_EXCERTO DO TEXTO_
━━━━
Fortes,
fiéis, façanhudos, fraudulentos, festivaleiros … uma cabazada
de adjectivos além destes, em f, se quisermos precisar, mas poderiam iniciar-se
por muitas outras consoantes e mesmo vogais a calhar: frívolos, furiosos, facetos,
fantásticos, falvez famintos,
fictícios nunca, nem furtivos, que
connosco aprenderam a fabricar falsas facécias do seu mundo não febril mas para alguns, feliz ou airoso, funesto para a maioria – a da fatalidade. Ou puramente
desafortunado, pois que os familiares da governação sabem como agir no próprio
proveito, fingindo, como por cá, respeitar a tal vontade popular que lhes deu o
poder, o qual, todavia, também pode ter sido usurpado - serenamente manipulado pelos
que o receberam dos devotos e dos ceguinhos do seu evangelho. Como, de resto,
sucede em tantas partes da famigerada esfera mundana, não nos façamos tão
inocentes nisso que se tem passado por lá, por aí...
Moçambique e o Parlamento Europeu
Voltando mentalmente a 1975, não consigo que me saia da cabeça o
grito que nos mobilizou até ao 25 de Novembro: “É preciso respeitar a vontade popular! É preciso respeitar a vontade
popular!”
JOSÉ RIBEIRO E CASTRO Presidente
da Sociedade Histórica da Independência de Portugal
OBSERVADOR, 16 dez. 2024, 00:1720
E por que estava já o ambiente a
ferver? Porque
a crónica das eleições em Moçambique é de fraude eleitoral e esta percepção pública tornou-se crescente
de eleição para eleição. Porque,
há um ano, as eleições locais de 2023 reavivaram essa percepção de fraude. E
porque, em 18 de Outubro, o assassinato a tiro de Elvino Dias e Paulo Guambe,
colaboradores próximos do candidato Venâncio Mondlane, do PODEMOS, tingiu de
sangue a indignação geral. Que poder é este que mata e manda matar?
━━━━
Entradas de dados guardadas:
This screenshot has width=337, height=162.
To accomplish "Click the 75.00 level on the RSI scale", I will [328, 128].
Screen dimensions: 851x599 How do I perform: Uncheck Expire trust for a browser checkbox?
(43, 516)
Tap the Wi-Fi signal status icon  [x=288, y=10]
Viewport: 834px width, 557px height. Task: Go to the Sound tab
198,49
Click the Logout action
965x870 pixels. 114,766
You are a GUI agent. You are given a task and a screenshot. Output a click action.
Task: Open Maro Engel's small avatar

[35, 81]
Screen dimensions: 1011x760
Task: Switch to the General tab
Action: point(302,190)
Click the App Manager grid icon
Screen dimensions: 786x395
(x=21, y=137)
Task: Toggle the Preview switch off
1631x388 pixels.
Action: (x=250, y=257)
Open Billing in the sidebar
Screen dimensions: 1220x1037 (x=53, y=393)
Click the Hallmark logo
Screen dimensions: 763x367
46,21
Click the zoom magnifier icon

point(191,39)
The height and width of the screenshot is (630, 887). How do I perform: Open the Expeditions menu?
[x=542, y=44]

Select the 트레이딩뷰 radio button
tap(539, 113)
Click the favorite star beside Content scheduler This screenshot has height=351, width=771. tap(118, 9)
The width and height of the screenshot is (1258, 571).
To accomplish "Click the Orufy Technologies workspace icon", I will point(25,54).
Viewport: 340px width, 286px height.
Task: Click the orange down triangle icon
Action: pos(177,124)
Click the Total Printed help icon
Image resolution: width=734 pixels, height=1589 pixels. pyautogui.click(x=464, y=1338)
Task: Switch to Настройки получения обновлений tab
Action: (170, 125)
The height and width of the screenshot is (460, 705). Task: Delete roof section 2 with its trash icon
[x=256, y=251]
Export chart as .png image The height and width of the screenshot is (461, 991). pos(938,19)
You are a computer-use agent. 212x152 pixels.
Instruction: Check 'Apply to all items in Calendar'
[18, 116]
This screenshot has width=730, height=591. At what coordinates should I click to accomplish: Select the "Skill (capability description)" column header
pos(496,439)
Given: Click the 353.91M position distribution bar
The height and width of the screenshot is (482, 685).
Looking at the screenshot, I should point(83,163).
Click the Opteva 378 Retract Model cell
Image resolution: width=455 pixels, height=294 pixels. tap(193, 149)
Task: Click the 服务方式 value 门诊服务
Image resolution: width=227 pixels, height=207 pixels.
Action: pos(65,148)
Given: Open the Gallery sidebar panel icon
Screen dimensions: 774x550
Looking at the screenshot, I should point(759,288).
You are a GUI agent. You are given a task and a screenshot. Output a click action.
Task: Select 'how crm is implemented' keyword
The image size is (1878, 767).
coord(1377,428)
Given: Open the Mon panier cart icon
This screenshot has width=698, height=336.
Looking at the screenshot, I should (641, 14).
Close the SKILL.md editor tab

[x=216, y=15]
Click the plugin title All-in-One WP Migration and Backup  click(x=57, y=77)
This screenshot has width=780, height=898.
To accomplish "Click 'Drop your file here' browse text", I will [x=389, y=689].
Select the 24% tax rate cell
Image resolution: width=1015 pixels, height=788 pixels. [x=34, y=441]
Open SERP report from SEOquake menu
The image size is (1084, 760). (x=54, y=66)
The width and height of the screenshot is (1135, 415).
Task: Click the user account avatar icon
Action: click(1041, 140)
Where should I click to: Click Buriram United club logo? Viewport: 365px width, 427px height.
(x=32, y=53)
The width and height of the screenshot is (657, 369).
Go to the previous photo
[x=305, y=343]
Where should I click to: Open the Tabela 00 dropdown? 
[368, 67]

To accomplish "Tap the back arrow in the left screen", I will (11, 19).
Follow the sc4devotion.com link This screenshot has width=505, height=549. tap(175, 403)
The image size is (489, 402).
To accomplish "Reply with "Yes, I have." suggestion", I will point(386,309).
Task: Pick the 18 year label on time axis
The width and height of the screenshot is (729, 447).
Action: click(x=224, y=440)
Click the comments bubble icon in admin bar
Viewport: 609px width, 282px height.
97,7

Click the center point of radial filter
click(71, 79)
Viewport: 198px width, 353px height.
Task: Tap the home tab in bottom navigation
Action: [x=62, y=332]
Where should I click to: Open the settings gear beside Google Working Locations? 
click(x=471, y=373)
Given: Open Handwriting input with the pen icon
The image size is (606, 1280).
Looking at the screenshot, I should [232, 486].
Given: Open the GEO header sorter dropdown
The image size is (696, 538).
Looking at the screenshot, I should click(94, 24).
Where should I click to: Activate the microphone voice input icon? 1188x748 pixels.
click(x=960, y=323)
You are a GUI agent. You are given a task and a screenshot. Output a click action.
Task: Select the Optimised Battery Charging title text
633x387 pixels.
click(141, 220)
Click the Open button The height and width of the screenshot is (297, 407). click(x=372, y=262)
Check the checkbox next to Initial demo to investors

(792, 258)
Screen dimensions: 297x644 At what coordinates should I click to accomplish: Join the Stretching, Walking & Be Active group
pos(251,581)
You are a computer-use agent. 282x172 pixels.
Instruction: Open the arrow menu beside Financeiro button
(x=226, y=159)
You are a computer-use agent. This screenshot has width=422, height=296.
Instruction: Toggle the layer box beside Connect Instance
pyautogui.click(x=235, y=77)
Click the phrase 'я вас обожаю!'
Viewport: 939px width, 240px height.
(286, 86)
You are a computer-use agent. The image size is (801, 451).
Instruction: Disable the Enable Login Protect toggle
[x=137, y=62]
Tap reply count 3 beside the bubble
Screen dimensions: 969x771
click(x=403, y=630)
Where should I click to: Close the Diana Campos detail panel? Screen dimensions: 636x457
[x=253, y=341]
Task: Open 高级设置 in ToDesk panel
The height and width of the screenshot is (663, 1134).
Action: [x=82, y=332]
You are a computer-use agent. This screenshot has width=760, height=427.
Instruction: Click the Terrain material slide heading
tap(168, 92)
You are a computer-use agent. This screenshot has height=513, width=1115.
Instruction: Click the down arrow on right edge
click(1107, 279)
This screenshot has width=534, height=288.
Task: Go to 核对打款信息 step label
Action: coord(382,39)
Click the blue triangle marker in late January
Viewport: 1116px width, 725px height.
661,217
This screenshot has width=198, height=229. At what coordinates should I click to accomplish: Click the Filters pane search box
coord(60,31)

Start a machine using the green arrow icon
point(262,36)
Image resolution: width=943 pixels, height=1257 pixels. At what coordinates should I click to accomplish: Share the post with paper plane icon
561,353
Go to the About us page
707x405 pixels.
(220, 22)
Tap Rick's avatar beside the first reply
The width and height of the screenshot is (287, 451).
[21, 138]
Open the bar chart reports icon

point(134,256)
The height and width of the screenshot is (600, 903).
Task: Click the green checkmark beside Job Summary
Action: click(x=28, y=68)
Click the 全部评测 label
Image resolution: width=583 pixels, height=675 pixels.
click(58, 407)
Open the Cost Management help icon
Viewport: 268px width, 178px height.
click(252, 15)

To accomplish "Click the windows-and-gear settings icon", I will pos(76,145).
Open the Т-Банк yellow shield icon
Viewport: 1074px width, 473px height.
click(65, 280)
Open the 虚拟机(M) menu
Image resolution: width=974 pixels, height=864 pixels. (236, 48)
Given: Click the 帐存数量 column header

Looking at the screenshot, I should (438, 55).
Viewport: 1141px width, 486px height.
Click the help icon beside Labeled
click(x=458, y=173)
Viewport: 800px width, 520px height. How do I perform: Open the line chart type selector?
━━━━
_TAREFAS_
- A) No texto sobre as eleições em Moçambique, em que data foram mortos a tiro Elvino Dias e Paulo Guambe?
- B) Continue o texto sobre as eleições em Moçambique a partir da última frase.

_RESPOSTAS_
- A) Em 18 de Outubro.

- B)
Estes dois assassinatos
cruéis foram a nota mais terrível, soando como aviso intimidatório à
contestação. Foram a continuidade do histórico de violência e assassinatos selectivos
por “esquadrões da morte” em Moçambique, nos últimos 10 anos, que a imprensa
recordou: Gilles
Cistac, Jeremias Pondeca, Anastácio Matavele, Jaime Macuane (sobreviveu),
Ercínio de Salema (sobreviveu) e, agora, Elvino Dias, Paulo Guambe, Wilker Dias
(sobreviveu) e Gamito dos Santos (sob ameaça). O que é isto? Porquê? Para
quê? Democracia é isto, é?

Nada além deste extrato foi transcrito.